The devil. Ivanīs Nightmare

"You'll kill me? No, excuse me, I will speak. I came to treat myself to that pleasure. Oh, I love the dreams of my ardent young friends, quivering with eagerness for life! 'There are new men,' you decided last spring, when you were meaning to come here, 'they propose to destroy everything and begin with cannibalism. Stupid fellows! they didn't ask my advice! I maintain that nothing need be destroyed, that we only need to destroy the idea of God in man, that's how we have to set to work. It's that, that we must begin with. Oh, blind race of men who have no understanding! As soon as men have all of them denied God -- and I believe that period, analogous with geological periods, will come to pass -- the old conception of the universe will fall of itself without cannibalism, and, what's more, the old morality, and everything will begin anew. Men will unite to take from life all it can give, but only for joy and happiness in the present world. Man will be lifted up with a spirit of divine Titanic pride and the man-god will appear. From hour to hour extending his conquest of nature infinitely by his will and his science, man will feel such lofty joy from hour to hour in doing it that it will make up for all his old dreams of the joys of heaven. Everyone will know that he is mortal and will accept death proudly and serenely like a god. His pride will teach him that it's useless for him to repine at life's being a moment, and he will love his brother without need of reward. Love will be sufficient only for a moment of life, but the very consciousness of its momentariness will intensify its fire, which now is dissipated in dreams of eternal love beyond the grave'... and so on and so on in the same style. Charming!"


Need I say more.....

It reminds me of The Screwtape Letters by CS Lewis.

blazeofglory
02-19-2010, 02:07 AM
The Brothers Karamazov is unbeatable in spiritual ideas

Silas Thorne
02-19-2010, 03:20 AM
Krishnamurti - anything that he said really. Oh, and 'The Prophet'

IceM
02-21-2010, 10:05 PM
I thought Mere Christianity was actually really good. I'm suprised nobody else has mentioned it.

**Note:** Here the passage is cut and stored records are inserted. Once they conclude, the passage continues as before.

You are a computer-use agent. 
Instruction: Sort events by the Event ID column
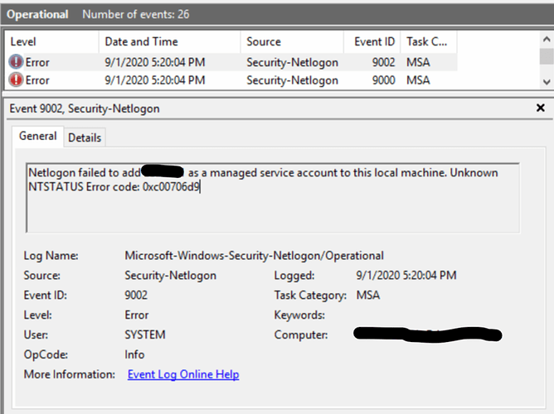[369, 41]
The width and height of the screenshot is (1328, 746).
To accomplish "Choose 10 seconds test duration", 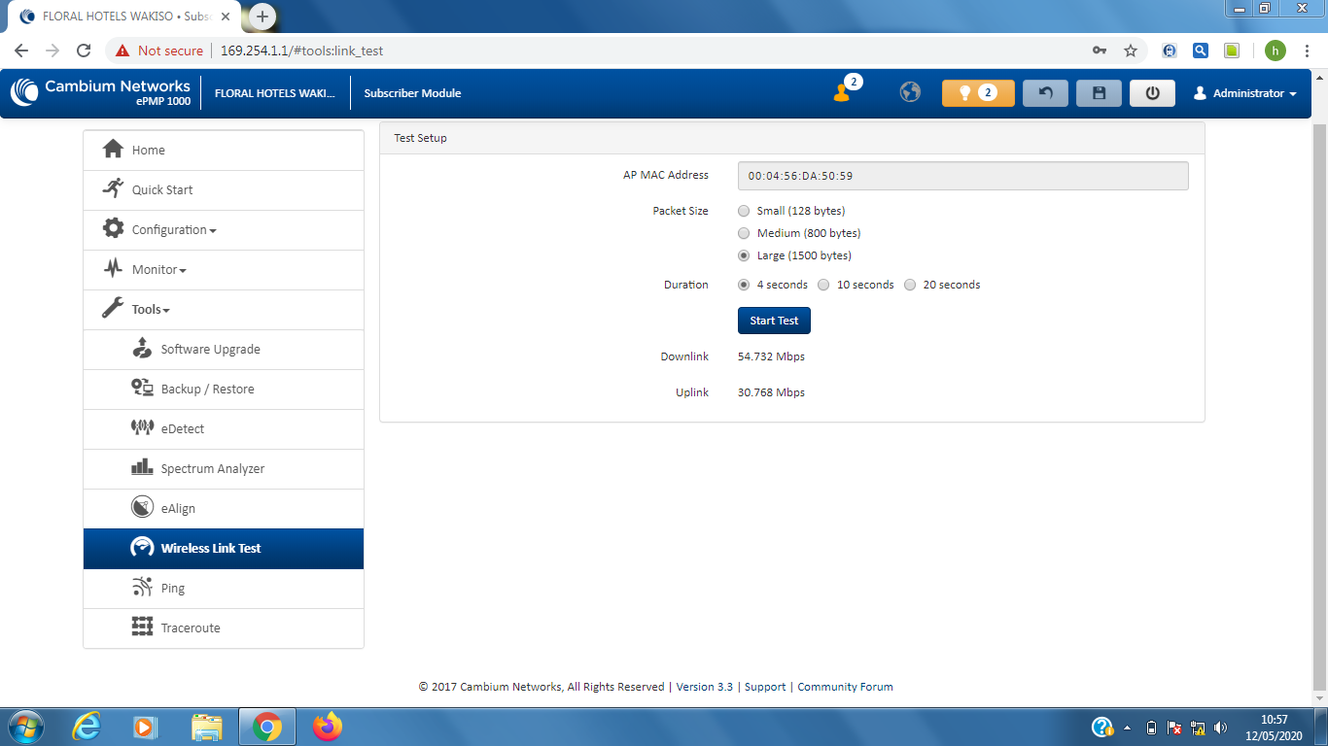I will (823, 286).
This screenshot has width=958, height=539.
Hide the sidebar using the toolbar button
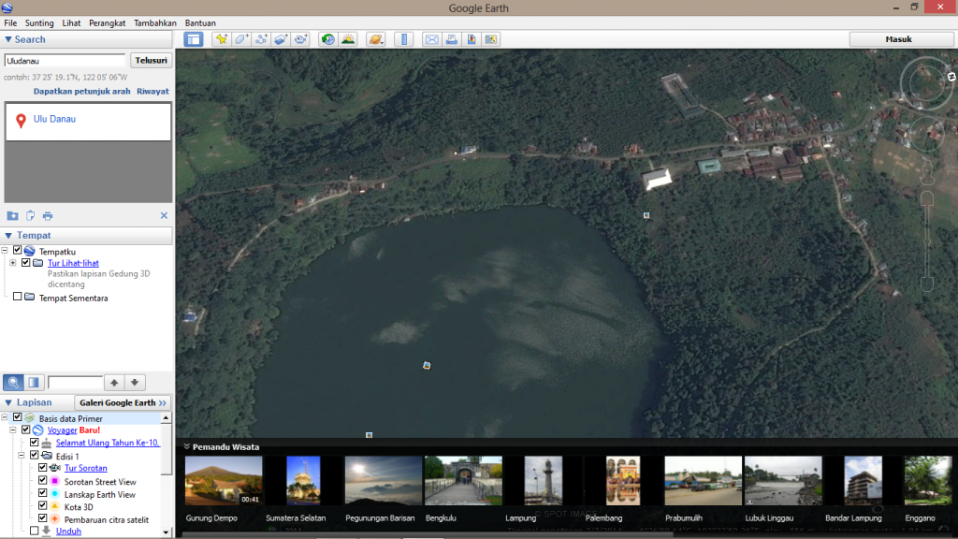pos(194,39)
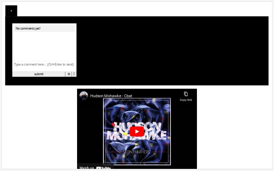Click the YouTube logo in Watch on bar

[103, 168]
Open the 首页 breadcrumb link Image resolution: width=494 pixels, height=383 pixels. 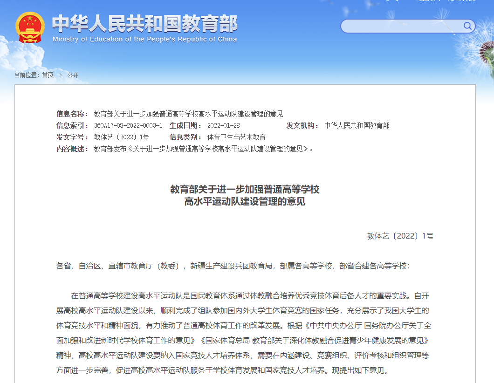tap(47, 75)
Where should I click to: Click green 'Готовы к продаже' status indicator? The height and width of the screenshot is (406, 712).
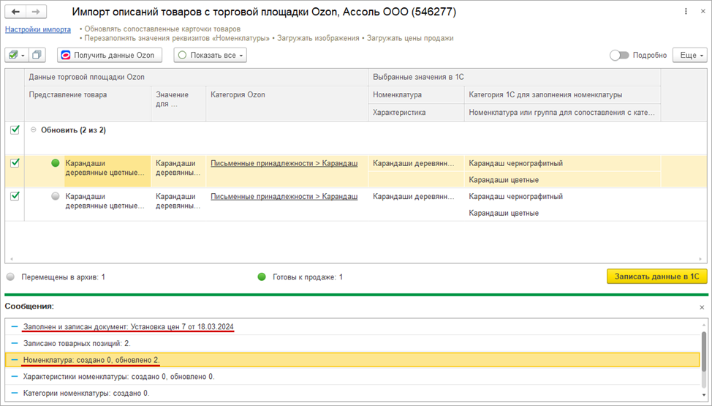tap(262, 277)
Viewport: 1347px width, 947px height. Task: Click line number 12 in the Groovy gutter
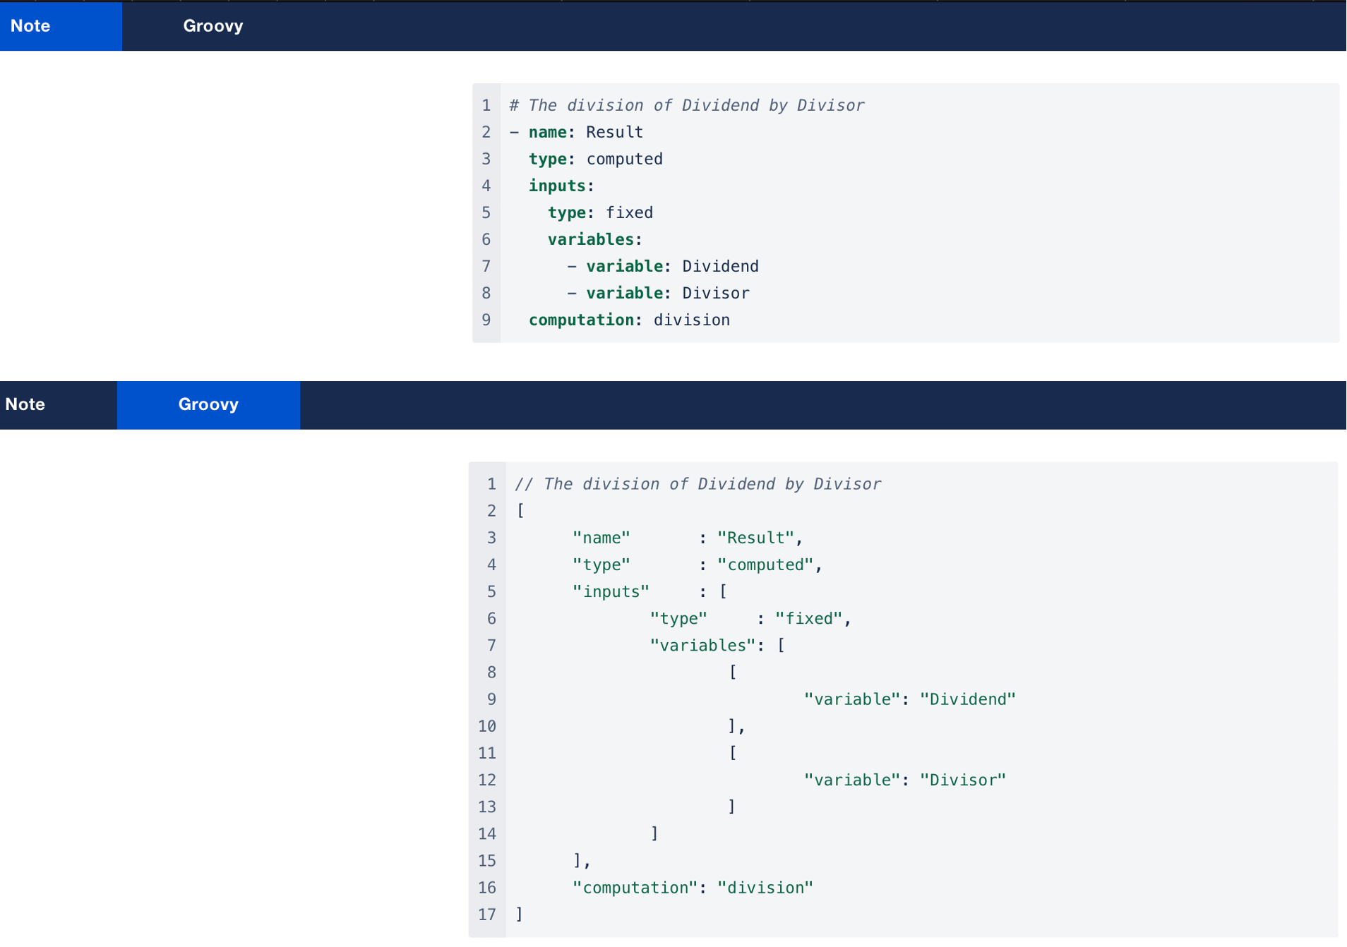(487, 780)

Then again, I'm not half as well-read as most of you...so I could understand it.

Silverblue
02-23-2010, 07:35 AM
mmh, maybe "siddartha" by Hesse or "the fountainhead" by Rand.

blp
02-23-2010, 08:14 AM
The I-Ching, Richard Willhelm edition.

Also, when I was nineteen or so, a friend was thinking of joining a religious community and I somehow used the Grand Inquisitor passage from The Brothers Karamazov to talk him out of it. So I guess you could say that book changed his life. Years later this community, though affiliated to the Anglican Church, was revealed to be a sort of cult in which abuses of various sorts had taken place. Thanks, Dostoevsky!